Uno de los tránsitos más difíciles para llevar una empresa es que no todos los favores, servicios, préstamos e iniciativas para las que nos solicitan son posibles. Y más de una vez nos vemos en el engorroso deber de tener que decir que no.

Decir que no es algo que se aborda poco en los cursos de gestión empresarial, una tarea de la que pocas veces salimos triunfadores. Es que no deseamos incluir elementos negativos en una relación laboral o comercial para evitar confrontaciones. Ocurre entonces que perdemos, pues en esa negociación nuestra aceptación de los términos de la otra parte nos perjudica, y al decir que sí, caemos en compromisos que no queremos o no podemos afrontar.

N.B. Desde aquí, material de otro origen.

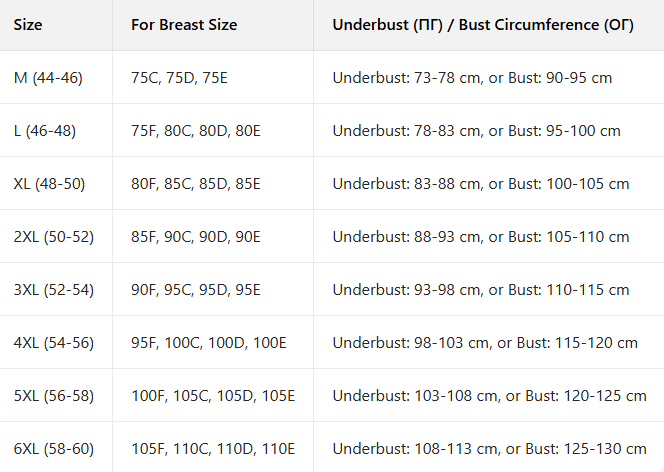Click the 85F, 90C, 90D, 90E cell
664x472 pixels.
point(196,237)
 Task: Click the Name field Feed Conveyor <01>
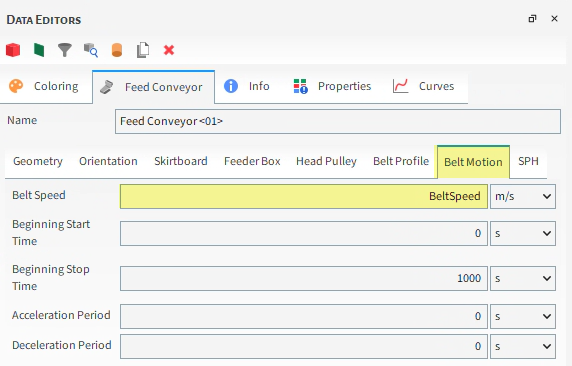click(338, 121)
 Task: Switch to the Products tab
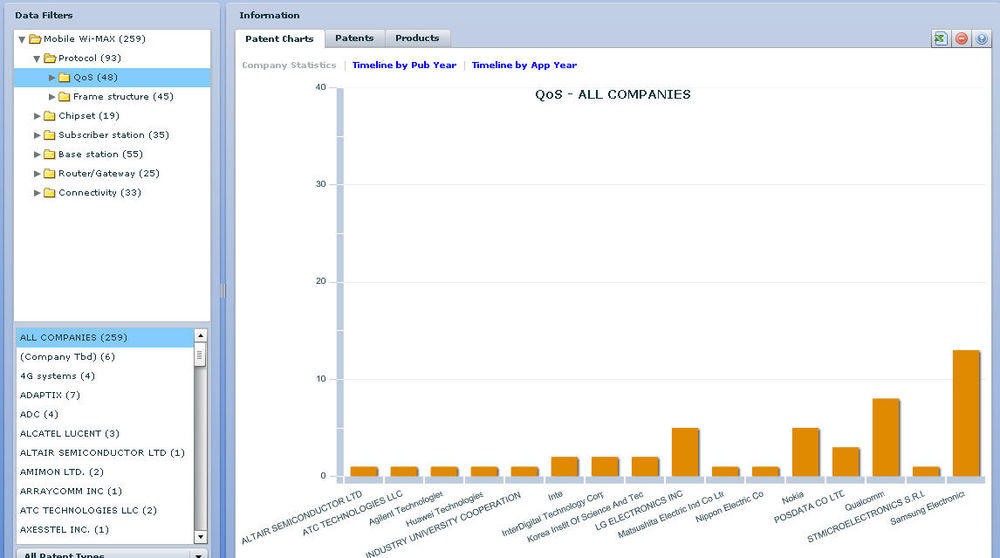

¿Cómo decir que no sin parecer un imbécil? Lo primero es que debes reconocer lo conveniente que te puede resultar no ayudar a la gente. Al no involucrarte en luchas o carreras ajenas, tienes mayor tiempo y energía para dedicarte a ti mismo. A veces, decir que sí es un atajo a la infelicidad.

Entonces, ¿cómo decir que no sin herir sentimientos? Es sencillo: nunca digas que no, pues nunca un no es una respuesta suficiente. Acompaña tu negativa de tus razones, pero también señala que te produce culpa decir que no.

“Me encantaría hacerlo, pero…”, es el mejor de los inicios para estas circunstancias.

Al expresar la culpa que te produce decir que no, además, puedes manejarla mejor. Y abres un diálogo en el que puede encontrar otras maneras de ayuda a quien te lo solicita.